I am, like many others right now, stuck at home, “sheltering in place” in order to do my part to help contain the contagion. But it is important for me, I think, to be responsible about my use of this time as an opportunity to demonstrate my general psychological, moral, and spiritual superiority over other people.
I suppose many will take to despair and/or various ways of killing time to dispel boredom. Yes, I know you people. You’ll binge on Netflix or Prime, get lost in meaningless black holes on YouTube and pinterest, pig out on hoarded Doritos, not bother showering for days or weeks, play video games, read paperback novels, pour glass after glass over the rocks out of that 5-liter jug of Captain Morgan you picked up just in case (yeah, the one you’ve got hidden behind that stockpile of toilet paper), sleep a lot, obsess over social media, get into arguments over conspiracy theories on Facebook, engage in various tawdry self-abuses over prurient imagery gleaned from the darker corners of the interwebs.
Instead, I’m doing to do the following:
- I will be up at dawn or before. I will log my wake-up times on Facebook, Twitter, and Instagram.
- I will spend an hour every morning doing mindful yoga in order to prepare my body and spirit for a productive day of work and reflection.
- After yoga, I will dedicate at least 3.5 hours to spiritual study, meditation, and reflection, followed by an hour or two of mindful journaling. I will then edit the reflections from my journals and publish them via a new daily blog and podcast. I know others will benefit from my daily spiritual insights, and I hope to inspire others, who haven’t even changed out of their pajamas by 2pm, to consider a more productive life.
- I will then prepare a healthful meal from my well-stocked, organically-sourced pantry, supplemented by produce and herbs from the recently-begun raised garden I’ve created on my patio.
- I will then utilize the afternoon for work, telecommuting of course, based on a to-do list that I will have made for myself the previous afternoon. I will work according to a strict pomodoro-technique-based flow, and record the day’s accomplishments on my public Trello board for all to see. While this is happening, I will make sure that my children follow a strictly-regimented course of home-study, including a comprehensive survey of the cultural, biological, and spiritual effects of the pandemic itself. They will blog their daily findings, to be published later in a peer-reviewed journal.
- I will then spend 30 minutes creating a precise plan and schedule for the next day.
- After work, I will do a 40-minute run or other aerobic workout.

• EXCERPTED RECORDS
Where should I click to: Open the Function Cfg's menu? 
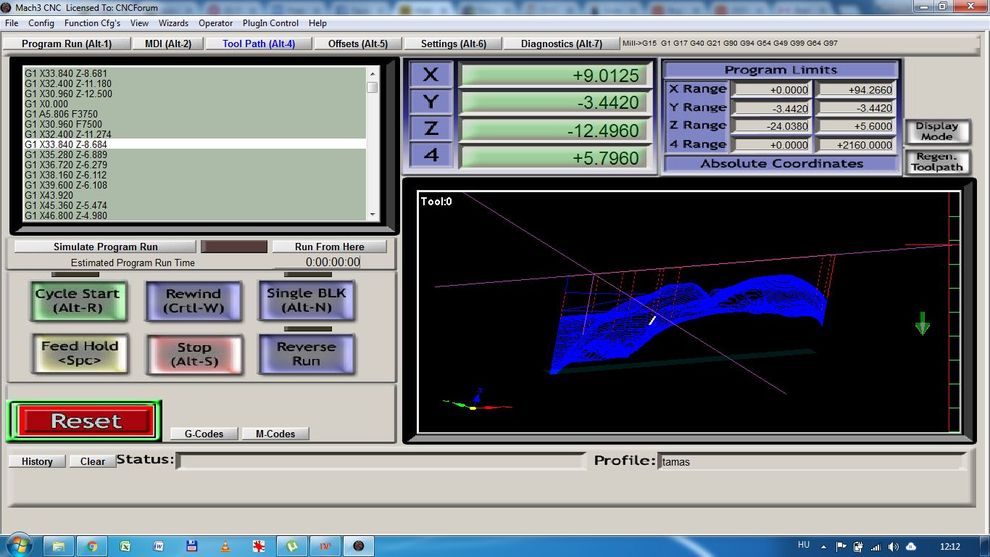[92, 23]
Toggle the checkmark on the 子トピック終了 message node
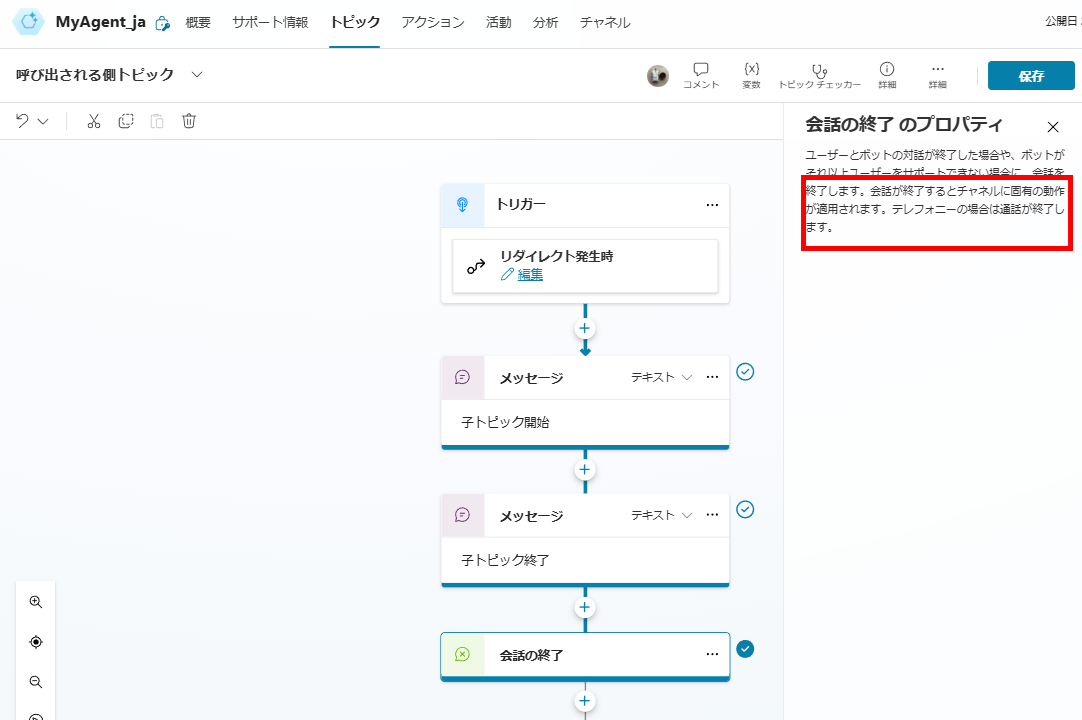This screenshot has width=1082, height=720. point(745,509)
==
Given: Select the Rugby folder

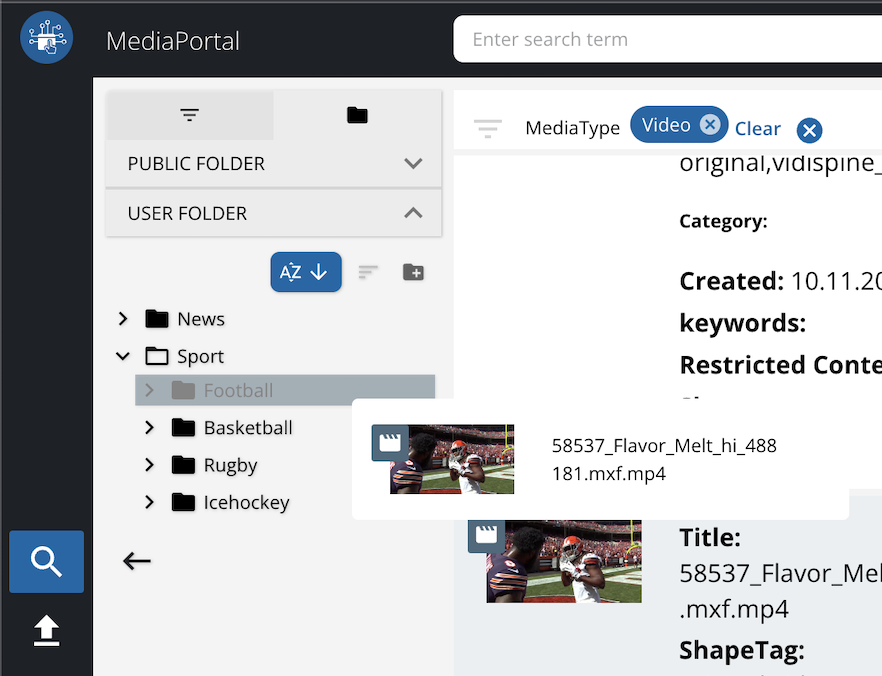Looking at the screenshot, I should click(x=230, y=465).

• TO DO
[1] Print the portion of the shelter-in-place essay between "- After yoga, I" and "on my patio.", inclusive.
[2] In the shelter-in-place essay, how much time does the writer plan to dedicate to spiritual study, meditation, and reflection after yoga?
[3] Pick up the shelter-in-place essay after its final sentence and keep writing it.

• ANSWERS TO THIS EXERCISE
[1]
- After yoga, I will dedicate at least 3.5 hours to spiritual study, meditation, and reflection, followed by an hour or two of mindful journaling. I will then edit the reflections from my journals and publish them via a new daily blog and podcast. I know others will benefit from my daily spiritual insights, and I hope to inspire others, who haven’t even changed out of their pajamas by 2pm, to consider a more productive life.
- I will then prepare a healthful meal from my well-stocked, organically-sourced pantry, supplemented by produce and herbs from the recently-begun raised garden I’ve created on my patio.

[2] At least 3.5 hours.

[3]
- Post-workout, I will dedicate an hour to personal cleanliness and hygeine: showering, shaving, exfoliating, removing unwanted body hair, trimming eyebrows, and overall creating an impeccable appearance, all while praying fervently for the Almighty to assist me in remaining pure in both body and spirit. I will instagram photos of my perfectly-coiffed self and family after we have all dressed for dinner in appropriate formal clothing.
- The cleanliness routine will be followed by dinner, once again from my organic pantry and garden.
- After dinner, the family will embark upon an hour of basic home maintenance, each doing assigned household chores that have been clearly marked on a whiteboard in the kitchen. This will include setting aside necessary items for the next day’s menu and activities.
- The evening will be spent with family, as we engage in fun, community-oriented activities, such as knitting respirator covers for emergency workers, cultivating our organic garden, reading aloud to shut-in seniors over the phone or internet, all while listening to audiobooks of the works of Marcus Aurelius, Augustine of Hippo, Boethius, and other edifying philosophical works (in Latin or other original languages, of course).
- Finally, the family will participate in a mindful pre-bed routine in which all screens are shut off and all engage in quiet scripture-reading and evening prayer by the light of our hand-dipped candles.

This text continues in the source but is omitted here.